Tittmann verweist auf ein anderes, drängenderes Problem: Autos, die halb auf dem Gehweg parken. Ist illegal, passiert aber trotzdem überall. Früher war das noch nicht so ein ganz großes Problem, aber die Autos werden eben immer mehr, immer größer und immer breiter und versperren dann nicht nur Rollstuhlfahrer:innen und Kinderwagenschieber:innen den Weg. Die Feuerwehr musste deswegen schon öfter zu einem Brand einen Umweg nehmen. Brandschutz, Rettungssicherheit und Barrierefreiheit seien nicht verhandelbar, sagt der Ressortsprecher. Außerdem mache illegales Parken die Straßenüberquerung gefährlich, besonders für Kinder. Und wenn ja doch illegales Parken das Problem sei, wäre es – so Tittmann weiter – „Quatsch“, das mit einem halb legalen Zebrastreifen zu bekämpfen. Und gegen das illegale Parken gehe man vor, sagt er, zum Beispiel durch die Vergabe von Anwohnerparkausweisen.

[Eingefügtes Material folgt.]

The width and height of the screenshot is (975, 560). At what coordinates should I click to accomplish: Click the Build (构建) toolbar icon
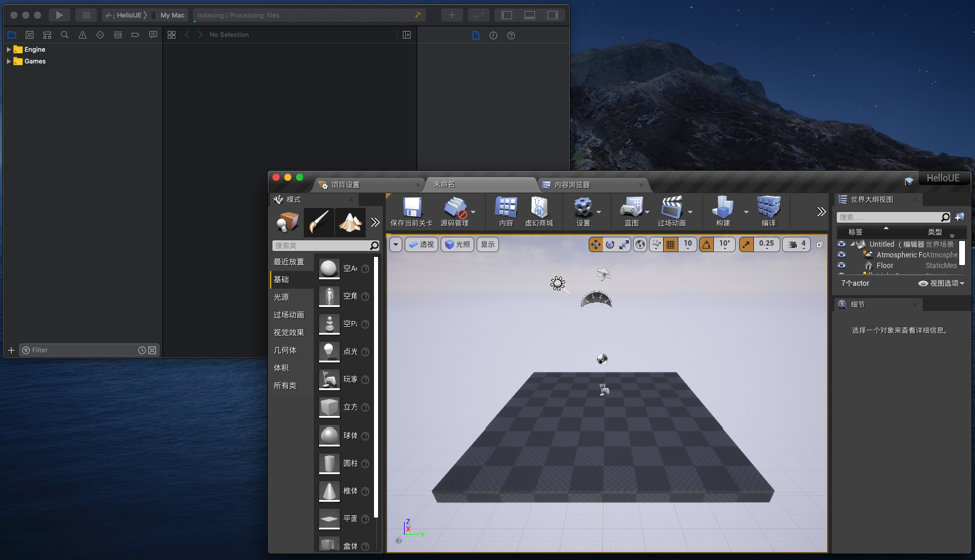(x=723, y=207)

Wobei sich auch das Verkehrsressort letztendlich mehr Zebrastreifen für Bremen wünscht. „Wir möchten auch lieber in der einen oder anderen Tempo-30-Zone einen Zebrastreifen setzen können.“ Bremen habe deshalb jetzt in einer bundesweiten Arbeitsgruppe einen Vorstoß gemacht, um die juristische Hürde für Fußgängerüberwege erheblich niedriger hängen zu können. „Ob das dann durchgeht, wissen wir natürlich nicht.“

Und so lange muss die St.-Johannis-Schule eben weiterwarten.